Ask any kid who they would list as heroes and role models and my guess is that pilots are on that list. I bet doctors are too. Ask any adult what they think about traveling or going to see a healthcare provider and their reaction may not be as awe inspiring.

If you had asked me two weeks ago if I was excited for vacation, I probably would have given a reluctant "yes". That reluctance would have had nothing to do with how the week turned out (knee injury). The stress in my voice would have everything to do with the travel. I will admit it, six years of crisscrossing the company consulting for hospitals left me a little discontented with the airline industry. Here is the kicker, there are a lot of similarities between the airline industry and healthcare and its not because of the fares.

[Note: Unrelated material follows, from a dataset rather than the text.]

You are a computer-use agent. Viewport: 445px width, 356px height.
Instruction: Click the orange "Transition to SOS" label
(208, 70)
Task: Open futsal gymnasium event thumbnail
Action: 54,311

I am convinced, but hopefully not jaded, that airlines will always drop the ball in some regard. It may be lost luggage, a botched seat request, delayed flight, or more than likely ornery crew. Seats are littered with trash and crumbs from the previous flight. Ever walked up to a gate agent who is too busy typing to look up? Its become a cliche! What about flight attendants who roll their eyes at passengers trying to lift bags into the bins? In short, it is not an industry where many people expect world class service. A lot of the issues are surrounding the belief that airfare is the number one determining factor in how passengers pick an airline. To race to the bottom means cutting a lot of employee benefits. The Gallup organization will attest, that employee satisfaction is the key driver in providing good service.

The airline industry has had a lot of pressures that have resulted in over stressed and overworked employees. Fuel costs, decreased volumes (following 9/11) and telecommuting technology mean less people are traveling. To cut costs, some airlines have merged, filed bankruptcy and restructured. Restructuring often allows them to work employees longer hours and on less wages; not the kind of thing that makes anyone happy to serve customers. As an example, some airlines have dropped contracts with cleaning crews in favor of having flight attendants clean the cabins- all the while doing so on wage cuts. I do not offer that as an excuse for poor service, but only to shed some light on the surly attitude of the front line staff.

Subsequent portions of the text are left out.